BOLD functional MRI in disease and pharmacological studies: room for improvement?

In the past decade the use of blood oxygen level-dependent (BOLD) fMRI to investigate the effect of diseases and pharmacological agents on brain activity has increased greatly. BOLD fMRI does not measure neural activity directly, but relies on a cascade of physiological events linking neural activity to the generation of MRI signal. However, most of the disease and pharmacological studies performed so far have interpreted changes in BOLD fMRI as "brain activation," ignoring the potential confounds that can arise through drug- or disease-induced modulation of events downstream of the neural activity. This issue is especially serious in diseases (like multiple sclerosis, brain tumours and stroke) and drugs (like anaesthetics or those with a vascular action) that are known to influence these physiological events.
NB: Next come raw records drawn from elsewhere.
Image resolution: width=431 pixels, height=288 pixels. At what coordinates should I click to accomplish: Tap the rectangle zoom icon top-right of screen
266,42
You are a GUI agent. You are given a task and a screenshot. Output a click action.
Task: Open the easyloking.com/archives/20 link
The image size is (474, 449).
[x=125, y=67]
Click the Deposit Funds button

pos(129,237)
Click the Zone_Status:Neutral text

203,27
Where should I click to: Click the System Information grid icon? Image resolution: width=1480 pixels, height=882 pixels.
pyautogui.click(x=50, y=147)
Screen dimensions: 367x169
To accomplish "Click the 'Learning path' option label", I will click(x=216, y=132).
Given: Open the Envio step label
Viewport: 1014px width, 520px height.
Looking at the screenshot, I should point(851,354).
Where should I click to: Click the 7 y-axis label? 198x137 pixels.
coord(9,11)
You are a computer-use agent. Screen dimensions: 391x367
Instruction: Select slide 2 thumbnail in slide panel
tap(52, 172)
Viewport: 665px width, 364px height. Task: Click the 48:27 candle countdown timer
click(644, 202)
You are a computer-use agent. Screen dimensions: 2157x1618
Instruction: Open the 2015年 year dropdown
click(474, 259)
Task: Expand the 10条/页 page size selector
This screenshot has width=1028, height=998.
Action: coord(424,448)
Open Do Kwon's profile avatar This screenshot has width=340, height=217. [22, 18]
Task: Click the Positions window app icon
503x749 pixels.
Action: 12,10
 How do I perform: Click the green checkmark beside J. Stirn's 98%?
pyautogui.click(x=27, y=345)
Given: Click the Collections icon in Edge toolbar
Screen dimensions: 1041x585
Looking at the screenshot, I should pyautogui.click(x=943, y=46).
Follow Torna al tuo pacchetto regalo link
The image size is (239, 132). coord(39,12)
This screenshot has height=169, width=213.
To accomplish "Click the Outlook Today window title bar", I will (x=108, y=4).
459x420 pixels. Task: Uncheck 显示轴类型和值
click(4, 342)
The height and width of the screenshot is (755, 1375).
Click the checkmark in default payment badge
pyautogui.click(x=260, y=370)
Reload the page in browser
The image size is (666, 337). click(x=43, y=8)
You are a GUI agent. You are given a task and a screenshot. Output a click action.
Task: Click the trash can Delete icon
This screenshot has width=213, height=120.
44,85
Here we provide evidence that, to extract meaningful information on brain activity in patient and pharmacological BOLD fMRI studies, it is important to identify, characterise and possibly correct these influences that potentially confound the results. We suggest a series of experimental measures to improve the interpretability of BOLD fMRI studies. We have ranked these according to their potential information and current practical feasibility. First-line, necessary improvements consist of (1) the inclusion of one or more control tasks, and (2) the recording of physiological parameters during scanning and subsequent correction of possible between-group differences. Second-line, highly recommended important aim to make the results of a patient or drug BOLD study more interpretable and include the assessment of (1) baseline brain perfusion, (2) vascular reactivity, (3) the inclusion of stimulus-related perfusion fMRI and (4) the recording of electrophysiological responses to the stimulus of interest. Finally, third-line, desirable improvements consist of the inclusion of (1) simultaneous EEG-fMRI, (2) cerebral blood volume and (3) rate of metabolic oxygen consumption measurements and, when relevant, (4) animal studies investigating signalling between neural cells and blood vessels.